Pero es más probable que los conservadores estén volviendo con la matraca trasvasista porque su suerte electoral es cada vez más incierta. Y si tiemblan ante la posibilidad de perder definitivamente Madrid o de tener que subordinarse a Ciudadanos para conservarla, no menos les aterra seguir fuera del poder institucional en Valencia o aumentar su fragilidad en Murcia (lo cual ya les obligó a un relevo en la presidencia de dicha comunidad).

Desde esa perspectiva parece normal que los jefes peperos anuncien en las playas futuros trasvases del Ebro acordados, que sus delegados en Aragón niegan de inmediato, pues lo que allí vende aquí provoca rechazo. En realidad, lo que subyace a tan manida maniobra es el fracaso del gran trasvase Tajo-Segura, injusta y trágica transferencia que se impone en cuanto los pantanos de la cabecera de la cuenca cedente apenas han recuperado reservas. Esta rapiña de unos recurso hídricos escasos no deja de provocar conflictos entre Castilla-La Mancha y los territorios levantinos, lo cual también produce discursos contradictorios entre los dirigentes del PSOE en uno y otro lugar. Normal.

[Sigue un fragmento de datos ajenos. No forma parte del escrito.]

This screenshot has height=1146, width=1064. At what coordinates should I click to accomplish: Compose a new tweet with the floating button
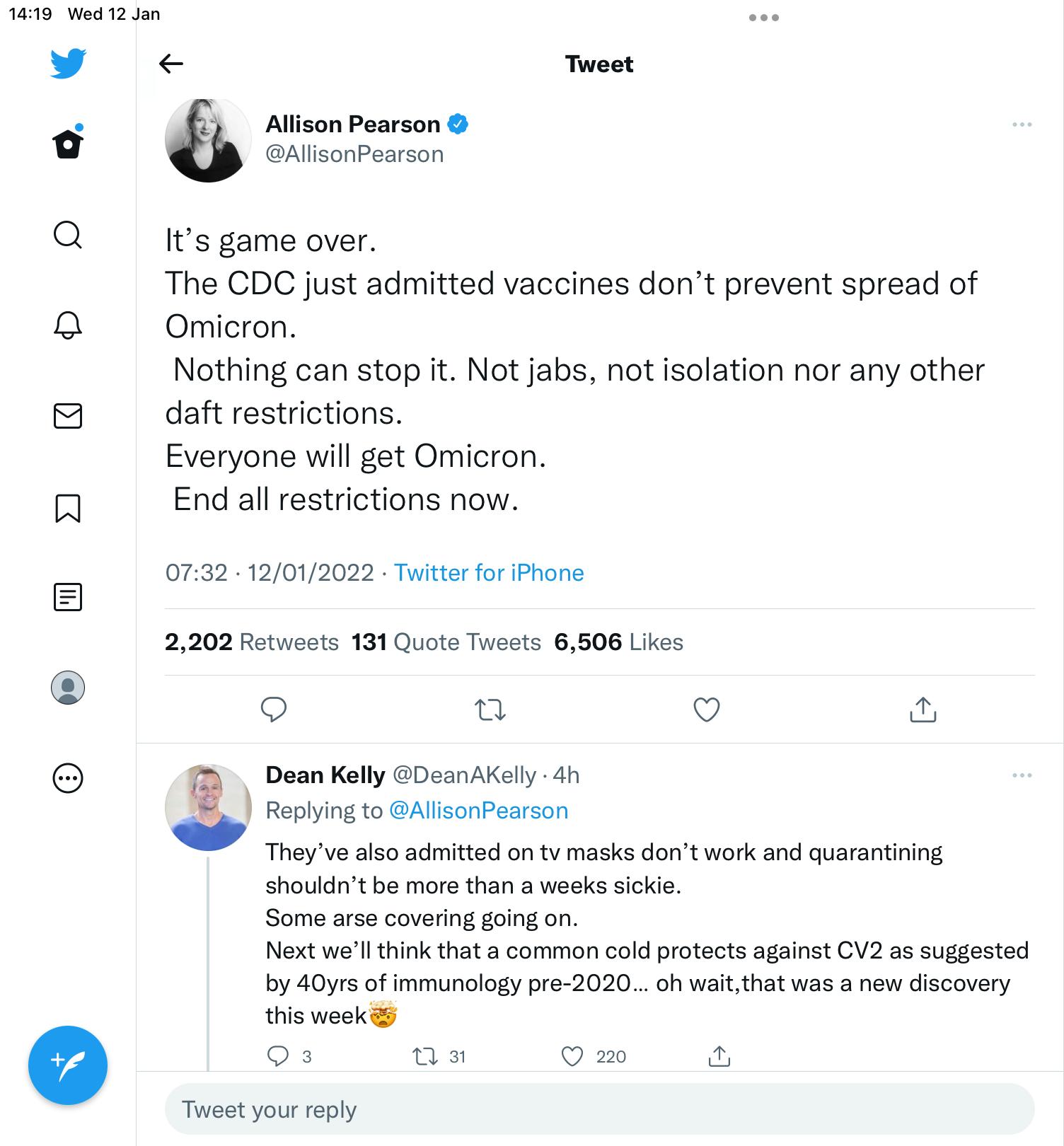click(x=68, y=1065)
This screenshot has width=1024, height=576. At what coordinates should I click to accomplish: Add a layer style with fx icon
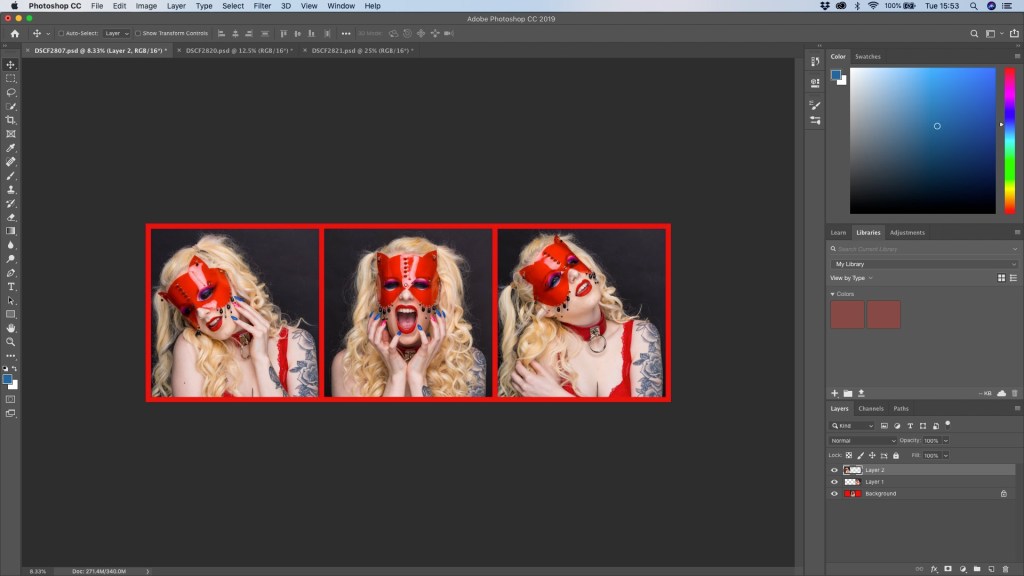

Siempre he tenido muchas dudas sobre la posibilidad real de llevar agua desde los pantanos del Ebro hasta los invernaderos, huertas, piscinas, campos de golf y urbanizaciones del Sur. Sería una obra carísima y compleja, además de un desatino medioambiental, una agresión a Navarra, Rioja, Aragón y Cataluña y una vulneración de las directivas europeas. Pero el voto es el voto.